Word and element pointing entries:
━━━━━━━━

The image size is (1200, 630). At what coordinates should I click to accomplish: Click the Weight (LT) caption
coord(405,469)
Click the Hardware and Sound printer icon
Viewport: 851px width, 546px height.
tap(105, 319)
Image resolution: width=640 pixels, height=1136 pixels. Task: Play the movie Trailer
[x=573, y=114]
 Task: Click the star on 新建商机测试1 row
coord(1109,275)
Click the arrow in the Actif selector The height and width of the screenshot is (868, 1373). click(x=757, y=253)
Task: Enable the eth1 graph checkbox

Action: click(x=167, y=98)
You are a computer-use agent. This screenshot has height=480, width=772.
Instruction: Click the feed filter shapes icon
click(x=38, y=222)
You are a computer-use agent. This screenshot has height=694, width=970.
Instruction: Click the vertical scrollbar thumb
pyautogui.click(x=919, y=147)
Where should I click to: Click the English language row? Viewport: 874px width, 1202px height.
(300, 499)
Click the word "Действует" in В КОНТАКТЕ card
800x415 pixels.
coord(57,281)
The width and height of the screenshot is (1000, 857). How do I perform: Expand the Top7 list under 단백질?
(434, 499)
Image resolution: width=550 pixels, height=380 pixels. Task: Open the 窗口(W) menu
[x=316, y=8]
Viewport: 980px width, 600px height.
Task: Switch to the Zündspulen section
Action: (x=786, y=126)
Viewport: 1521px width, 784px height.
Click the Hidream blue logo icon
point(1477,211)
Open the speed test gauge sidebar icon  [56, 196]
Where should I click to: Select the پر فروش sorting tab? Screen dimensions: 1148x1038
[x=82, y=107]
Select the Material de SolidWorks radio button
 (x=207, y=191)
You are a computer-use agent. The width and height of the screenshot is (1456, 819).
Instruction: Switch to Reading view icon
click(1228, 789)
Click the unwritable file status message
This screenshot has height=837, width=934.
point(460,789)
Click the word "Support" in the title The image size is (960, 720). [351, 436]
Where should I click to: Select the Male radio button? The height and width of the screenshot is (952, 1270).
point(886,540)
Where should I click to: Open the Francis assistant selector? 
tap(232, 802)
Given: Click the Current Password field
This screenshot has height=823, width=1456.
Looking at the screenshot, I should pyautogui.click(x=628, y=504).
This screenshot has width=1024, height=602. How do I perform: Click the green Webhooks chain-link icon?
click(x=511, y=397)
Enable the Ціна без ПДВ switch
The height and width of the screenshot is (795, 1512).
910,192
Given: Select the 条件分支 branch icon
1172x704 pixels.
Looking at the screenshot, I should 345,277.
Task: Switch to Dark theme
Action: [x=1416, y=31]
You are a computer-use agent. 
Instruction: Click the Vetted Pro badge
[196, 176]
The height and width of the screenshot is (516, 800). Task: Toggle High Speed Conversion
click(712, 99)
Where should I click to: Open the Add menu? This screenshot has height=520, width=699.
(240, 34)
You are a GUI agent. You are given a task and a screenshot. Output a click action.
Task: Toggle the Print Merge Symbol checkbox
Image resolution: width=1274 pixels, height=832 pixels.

━━━━━━━━

Reproduce the rows verbatim, beginning at the line that contains "Click the Hardware and Sound printer icon" and stopping after the line that contains "coord(1109,275)".

Problem solution ->
Click the Hardware and Sound printer icon
Viewport: 851px width, 546px height.
tap(105, 319)
Image resolution: width=640 pixels, height=1136 pixels. Task: Play the movie Trailer
[x=573, y=114]
 Task: Click the star on 新建商机测试1 row
coord(1109,275)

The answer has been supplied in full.